# The Universe of Discourse

Tue, 13 Feb 2018

The basic reservoir sampling algorithm asks us to select a random item from a list, easy peasy, except:

1. Each item must be selected with equal probability
2. We don't know ahead of time how big the list is
3. We may only make one pass over the list
4. We may use only constant memory

Maybe the items are being read from a pipe or some other lazy data structure. There might be zillions of them, so we can't simply load them into an array. Obviously something like this doesn't work:

# Python
from random import random
selected = inputs.next()
for item in inputs:
if random() < 0.5:
selected = item


because it doesn't select the items with equal probability. Far from it! The last item is selected as often as all the preceding items put together.

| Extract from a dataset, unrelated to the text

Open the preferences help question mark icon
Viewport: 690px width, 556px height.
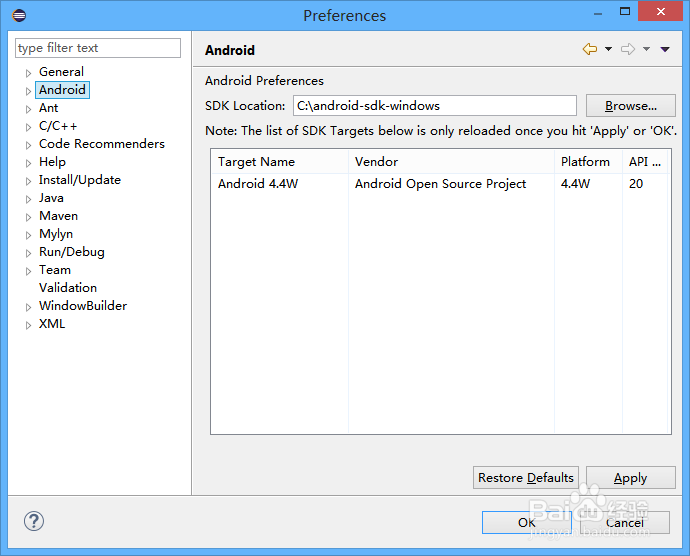click(34, 521)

The requirements may seem at first impossible to satisfy, but it can be done and it's not even difficult:

from random import random
n = 0
selected = None

for item in inputs:
n += 1
if random() < 1/n:
selected = item


The inputs here is some sort of generator that presents the list of items, one at a time. After the loop completes, the selected item is in selected. A proof that this selects each item equiprobably is left as an easy exercise, or see this math StackExchange post. A variation for selecting !!k!! items instead of only one is quite easy.

### The good part

Last week I thought of a different simple variation. Suppose each item !!s_i!! is presented along with an arbitrary non-negative weight !!w_i!!, measuring the relative likelihood of its being selected for the output. For example, an item with weight 6 should be selected twice as often as an item with weight 3, and three times as often as an item with weight 2.

The total weight is !!W = \sum w_i!! and at the end, whenever that is, we want to have selected each item !!s_i!! with probability !!\frac{w_i}{W}!!:

total_weight = 0
selected = None

for item, weight in inputs:
if weight == 0: continue
total += weight
if random() < weight/total:
selected = item


The correctness proof is almost the same. Clearly this reduces to the standard algorithm when all the weights are equal.

This isn't a major change, but it seems useful and I hadn't seen it before.